When she had joined the Express, one of her first acts was to move out of the swanky office occupied by her predecessors and to announce that she would be a hands-on editor, with a hands-on office in the middle of the newsroom. But she rarely ventured out of her box. The veteran writer Maureen Paton stomped into Boycott's office. "Do you know who I am?" she asked. "Did we just meet?" asked Boycott vaguely. "You just fired me," said Paton. Staff left by the score, some voluntarily. "You can't leave," Boycott pleaded with one man. "You're too good a writer." He replied: "But I'm a photographer."

There were better moments, when her hippie-ish, dotty side contrasted with the stuffy heritage of the Express. She gave Diwali parties at which the august boardroom of Express Newspapers would be decked in gay ribbons.
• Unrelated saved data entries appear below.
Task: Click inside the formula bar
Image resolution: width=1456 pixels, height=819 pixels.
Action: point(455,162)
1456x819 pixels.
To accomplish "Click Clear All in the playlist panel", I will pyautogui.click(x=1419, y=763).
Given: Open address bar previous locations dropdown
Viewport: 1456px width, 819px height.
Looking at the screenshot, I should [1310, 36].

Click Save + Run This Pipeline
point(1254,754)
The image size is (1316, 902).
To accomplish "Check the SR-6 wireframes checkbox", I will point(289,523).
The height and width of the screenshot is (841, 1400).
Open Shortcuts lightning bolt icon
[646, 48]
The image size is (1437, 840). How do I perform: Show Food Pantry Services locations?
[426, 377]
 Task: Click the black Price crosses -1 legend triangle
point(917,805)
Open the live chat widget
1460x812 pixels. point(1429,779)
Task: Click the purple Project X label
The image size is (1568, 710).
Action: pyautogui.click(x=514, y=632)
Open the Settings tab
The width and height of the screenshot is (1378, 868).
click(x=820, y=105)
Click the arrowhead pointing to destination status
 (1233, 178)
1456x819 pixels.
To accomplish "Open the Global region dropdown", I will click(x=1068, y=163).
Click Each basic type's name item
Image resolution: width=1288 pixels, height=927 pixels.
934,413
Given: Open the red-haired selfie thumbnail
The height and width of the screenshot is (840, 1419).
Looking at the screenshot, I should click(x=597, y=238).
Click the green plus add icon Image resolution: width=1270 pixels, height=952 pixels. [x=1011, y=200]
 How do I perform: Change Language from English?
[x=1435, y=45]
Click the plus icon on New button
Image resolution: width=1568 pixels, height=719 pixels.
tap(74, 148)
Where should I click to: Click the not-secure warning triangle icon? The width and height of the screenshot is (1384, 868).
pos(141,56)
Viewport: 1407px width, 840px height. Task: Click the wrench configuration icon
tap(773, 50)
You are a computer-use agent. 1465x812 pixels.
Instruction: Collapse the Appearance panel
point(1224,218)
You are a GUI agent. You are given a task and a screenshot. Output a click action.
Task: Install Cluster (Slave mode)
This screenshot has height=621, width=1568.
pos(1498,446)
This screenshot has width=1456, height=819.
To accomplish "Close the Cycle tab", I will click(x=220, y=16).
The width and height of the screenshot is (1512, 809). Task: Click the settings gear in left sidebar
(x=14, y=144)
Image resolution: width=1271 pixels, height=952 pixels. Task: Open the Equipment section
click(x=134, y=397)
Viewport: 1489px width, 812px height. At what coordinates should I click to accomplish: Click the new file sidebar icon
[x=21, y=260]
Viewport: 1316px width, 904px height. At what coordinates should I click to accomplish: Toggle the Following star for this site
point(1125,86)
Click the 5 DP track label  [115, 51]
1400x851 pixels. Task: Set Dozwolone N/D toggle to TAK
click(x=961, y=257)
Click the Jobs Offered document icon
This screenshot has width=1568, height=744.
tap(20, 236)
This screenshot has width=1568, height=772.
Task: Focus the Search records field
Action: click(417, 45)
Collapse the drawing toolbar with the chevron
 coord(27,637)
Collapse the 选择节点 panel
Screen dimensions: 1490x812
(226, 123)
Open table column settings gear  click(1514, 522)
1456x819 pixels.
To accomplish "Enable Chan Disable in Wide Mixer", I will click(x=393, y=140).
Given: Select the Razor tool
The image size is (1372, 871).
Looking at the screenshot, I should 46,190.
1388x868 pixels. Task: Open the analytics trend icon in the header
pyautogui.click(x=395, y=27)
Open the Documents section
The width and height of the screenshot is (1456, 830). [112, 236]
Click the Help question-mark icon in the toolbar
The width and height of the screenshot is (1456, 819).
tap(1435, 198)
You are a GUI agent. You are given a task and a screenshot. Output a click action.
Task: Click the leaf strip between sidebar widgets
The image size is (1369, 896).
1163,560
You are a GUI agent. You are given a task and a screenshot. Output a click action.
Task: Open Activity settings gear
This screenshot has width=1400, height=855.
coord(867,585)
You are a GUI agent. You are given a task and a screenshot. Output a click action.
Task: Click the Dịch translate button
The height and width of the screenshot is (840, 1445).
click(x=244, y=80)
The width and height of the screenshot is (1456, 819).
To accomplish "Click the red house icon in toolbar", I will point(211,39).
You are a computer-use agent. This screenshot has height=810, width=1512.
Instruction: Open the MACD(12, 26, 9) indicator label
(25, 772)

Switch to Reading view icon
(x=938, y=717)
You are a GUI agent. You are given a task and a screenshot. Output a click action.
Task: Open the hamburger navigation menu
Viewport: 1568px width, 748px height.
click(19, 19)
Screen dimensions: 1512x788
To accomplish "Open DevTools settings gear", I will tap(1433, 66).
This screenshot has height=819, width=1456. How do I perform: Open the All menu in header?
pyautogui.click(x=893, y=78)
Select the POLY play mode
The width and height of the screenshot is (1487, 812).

The Hindujas and other prosperous Asians attended and a twanging sitar player squatted on the boardroom table. "Rosie never looked happier than at those Diwali parties," says one former member of staff. "Maybe it helped that the Asians are not big drinkers."

But then came new Labour's worst betrayal. The government approved the sale of the Express to Richard Desmond. Boycott the legendary feminist was told barely an hour before the publisher of Asian Babes sauntered in, wet cigar in mouth, to claim his prize. She stayed long enough to collect a big pay-off, and has since left Labour for the Lib Dems.

Her home life is now happy. Remarried, she lives in considerable comfort in Notting Hill. The new house is tidier than her old haunt in nearby Bayswater, with its constant flow of ill-kempt, unidentified lodgers. Her new husband is Charles Howard, QC, whom she dated as a teenager. Howard, half-brother of the 7th Earl of Effingham, is agreeably non-newspapery and likes cricket and gardening. They were reintroduced by the late George Carman. "There are three things you should know about Charlie," said Carman. "He's a bit depressed, just got divorced and is very rich." Bingo!

Boycott has been "wonderful to her stepchildren" (this from a non-admirer), while retaining an enviably close relationship with her own daughter, Daisy, a mature young woman, playing Saffy to Boycott's Edina. In her editing days, it was quite routine for Boycott to send flowers to female colleagues who were having a bad time domestically, and with moist eyes all round she helped the veteran columnist Peter Tory through a crisis. All very Ab-Fab. Yet this same Boycott so angered one reporter, James Hughes-Onslow, that, after being sacked, he inveigled his way in to her house and hid fish fingers behind a panel in the bathroom. The stink soon became unbearable.

In the past few months, she has fronted a BBC2 documentary series to middling effect, and her stints on Radio 4's Book Club have led some to label her "the new Joan Bakewell". Like the Oldie job, it is all reasonably amusing. It fills the time. But it does not seem quite enough for Rosie Boycott's undeniable talents.